Un día triste, muy triste. Ya la noche iba desgranando el recuento de muertos entre los amasijos de hierros. Ya se empezaba a vislumbrar la gran tragedia que se iba desvelando ante nuestros ojos atónitos y nuestros corazones tristes.

El pueblo gallego está acostumbrado a las penas, quizás demasiado. Pero no es una costumbre que vaya creando corazones duros, si no que, como la lluvia en el granito, va labrando en nosotros esa rara capacidad de sentir como nuestro el dolor de los otros. Y ya no hay distinción entre los dos dolores y la piedra viva se va construyendo también con las alegrías y las tristezas de los demás.

Este día el Apóstol Santiago también llora. Este día la ofrenda es sólo un grito silencioso, casi ahogado, que reclama la vida en medio de tanta muerte, que se empeña en restañar el sufrimiento con la solidaridad.
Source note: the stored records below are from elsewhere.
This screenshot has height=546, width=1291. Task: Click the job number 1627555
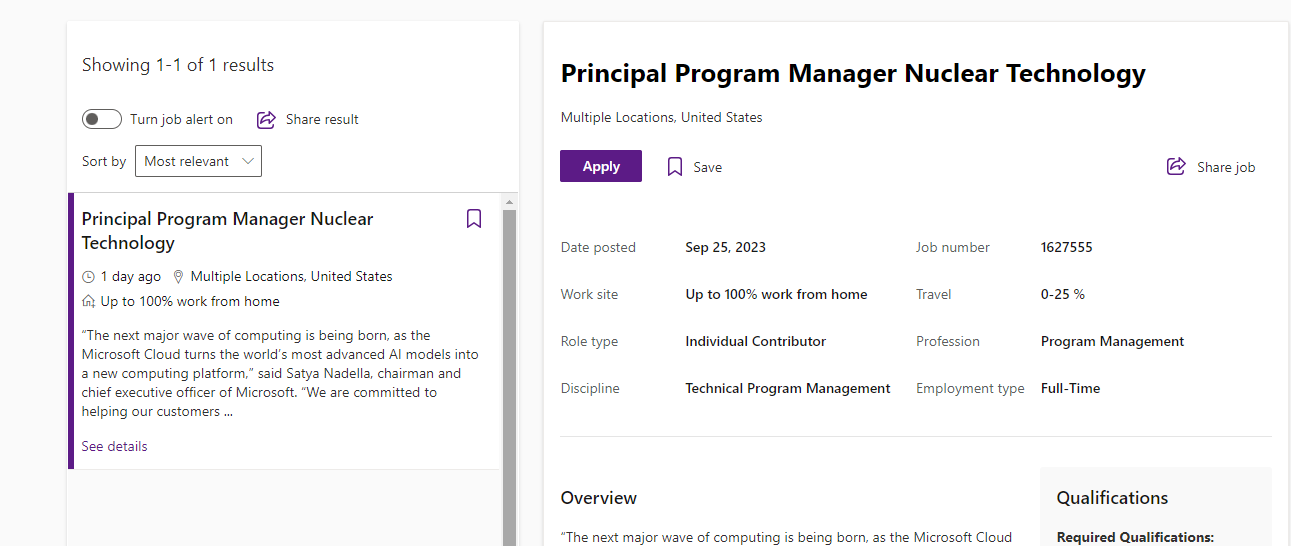point(1066,247)
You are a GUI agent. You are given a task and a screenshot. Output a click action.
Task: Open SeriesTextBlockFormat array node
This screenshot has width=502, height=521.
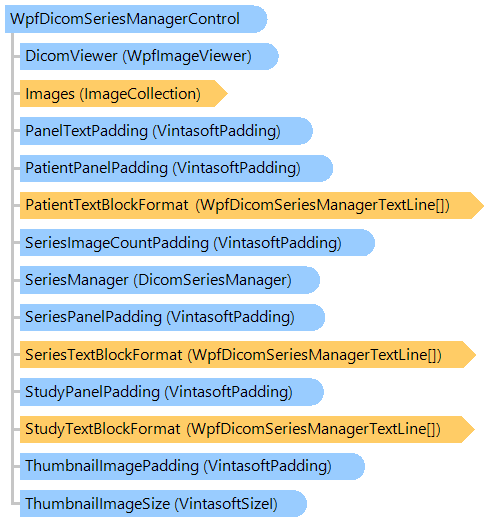pyautogui.click(x=248, y=355)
Solidaridad, com-pasión, de cientos de ciudadanos que salieron de sus casas para ayudar, para sacar heridos y cadáveres, para dar mantas y sábanas con que tapar la locura, de vaciarse un poco para regalar vida con su sangre, de personal sanitario que vuelve a sus trabajos cuando ya están de vacaciones.

Tanta generosidad… Sé que no anula el dolor de la tragedia ni las garras de un vacío por la desaparición de un ser querido. Pero sí que es motivo de agradecimiento, de poder seguir creyendo en nosotros mismos.

Y el Apóstol llora. Llora con lágrimas de peregrino, con lágrimas universales de camino de estrellas, con lágrimas de desgarro y de debilidad. El Apóstol llora lágrimas de nubes y las llora por toda la eternidad, repitiendo, incesante, las palabras de su Señor: “no he venido a ser servido sino a servir”. Y, esclavo de todos, no deja de interceder por las lágrimas de un pueblo entero que, a pesar de tanto dolor secular, sigue soñando y caminando.

Que Santiago interceda por nosotros.